Poverty, the Poor People’s Campaign, and the Free College Tuition Debate

January 16, 2020

Shawn Fremstad

During the January 14th Democratic Presidential Debate, as part of the discussion of whether tuition at public college should be free for all, Pete Buttigieg had this to say

“There is a very real choice about what we do with every single taxpayer dollar that we raise, and we need to be using that to support everybody whether you go to college, or not, making sure that Americans can thrive….Investing in infrastructure — and something that hasn’t come up very much tonight, but deserves a lot of attention: poverty.”

As part of his response, Buttigieg mentioned the Poor People’s Campaign, some of whose members had demonstrated outside before the start of the debate. 

But it’s worth pointing out that the Poor People’s Campaign has specifically called for “free tuition at public colleges and universities and an end to profiteering on student debt.” Similarly, PPC supports single-payer universal health care for all and a broad range of other social security policies. Finally, PPC doesn’t have a particularly minimalist or narrowly targeted conception of poverty and economic insecurity. In their demands, they highlight the bottom 43 percent of income distribution (people with incomes under 200 percent of the supplemental poverty line in 2017, or roughly $56,000 for a family of four) not, say, the bottom 10 percent. 

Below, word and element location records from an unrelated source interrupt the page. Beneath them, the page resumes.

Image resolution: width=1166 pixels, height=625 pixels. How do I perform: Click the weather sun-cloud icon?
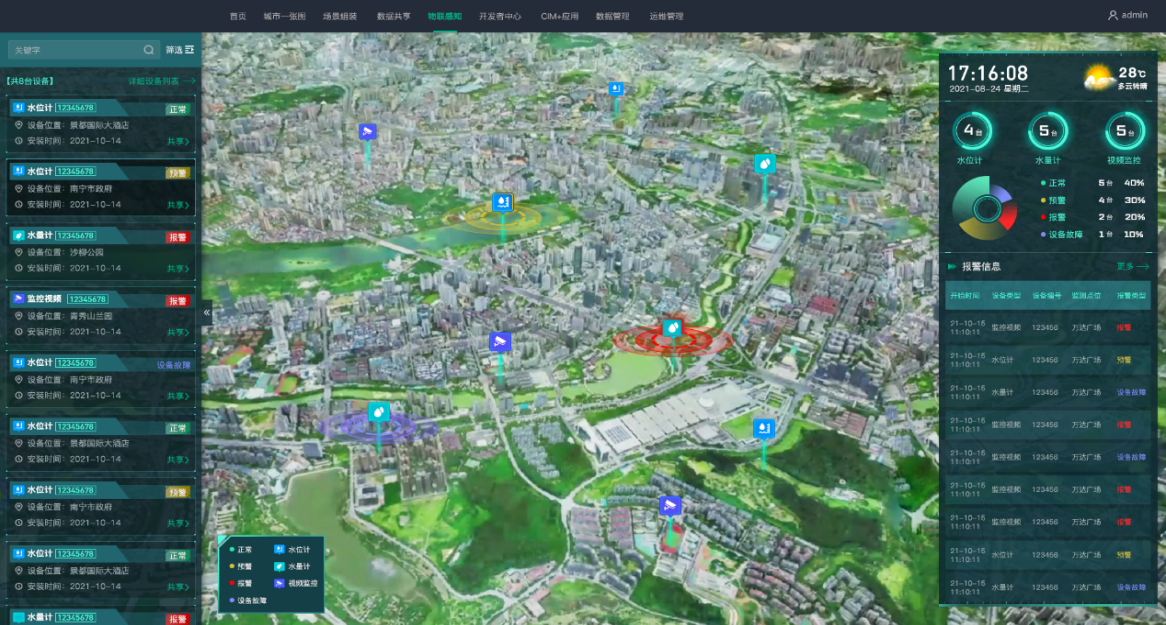pos(1099,78)
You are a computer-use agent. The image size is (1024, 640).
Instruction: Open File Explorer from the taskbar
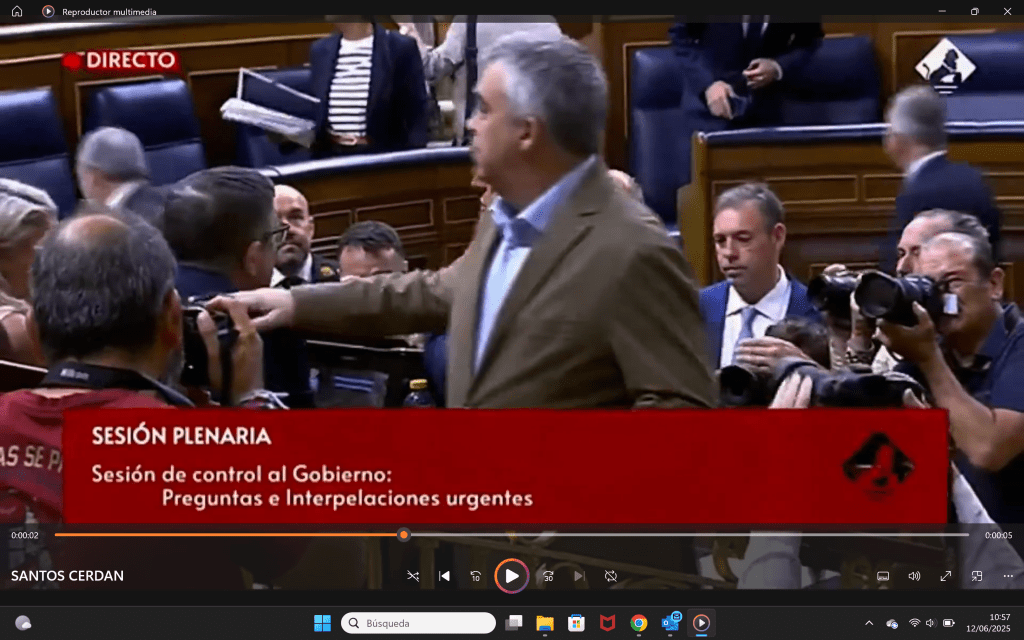[545, 623]

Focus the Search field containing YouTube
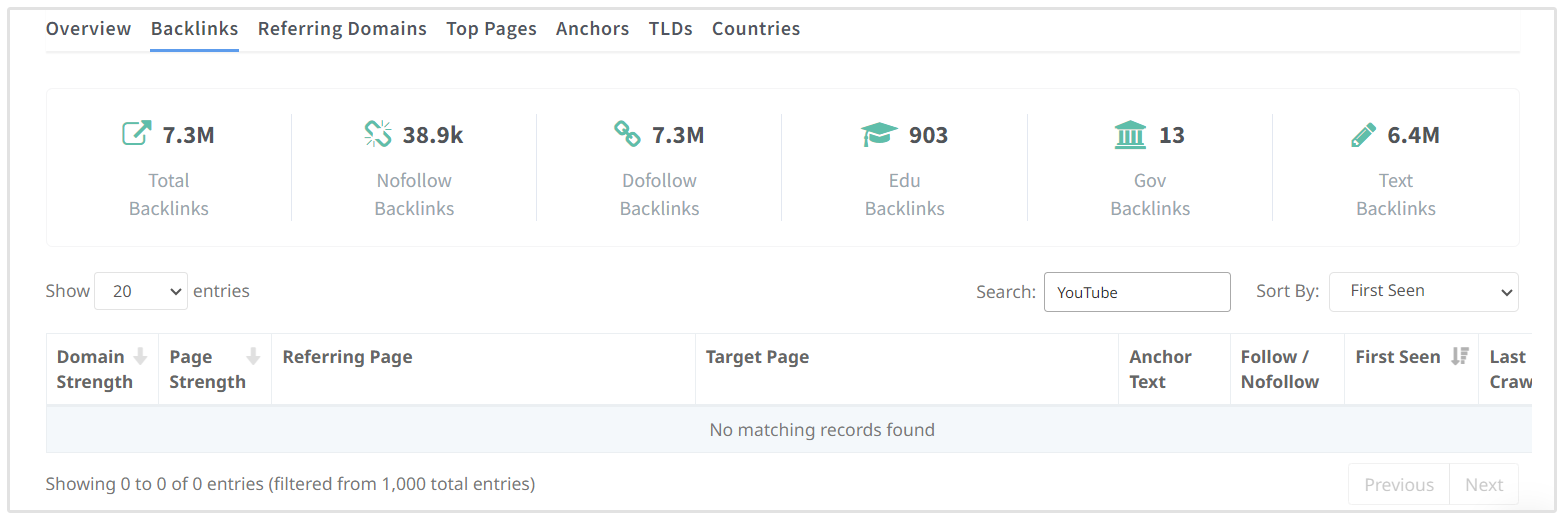[x=1137, y=292]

This is consistent with other research finding that roughly 40 percent of Americans are poor, at risk of poverty, or otherwise economically insecure. To be successful, a progressive plan to substantially reduce poverty and insecurity needs to build solidarity among them and with people who are securely in the middle-class, but feel stressed by the cost of child care, health care, higher education, and potential threats to their security.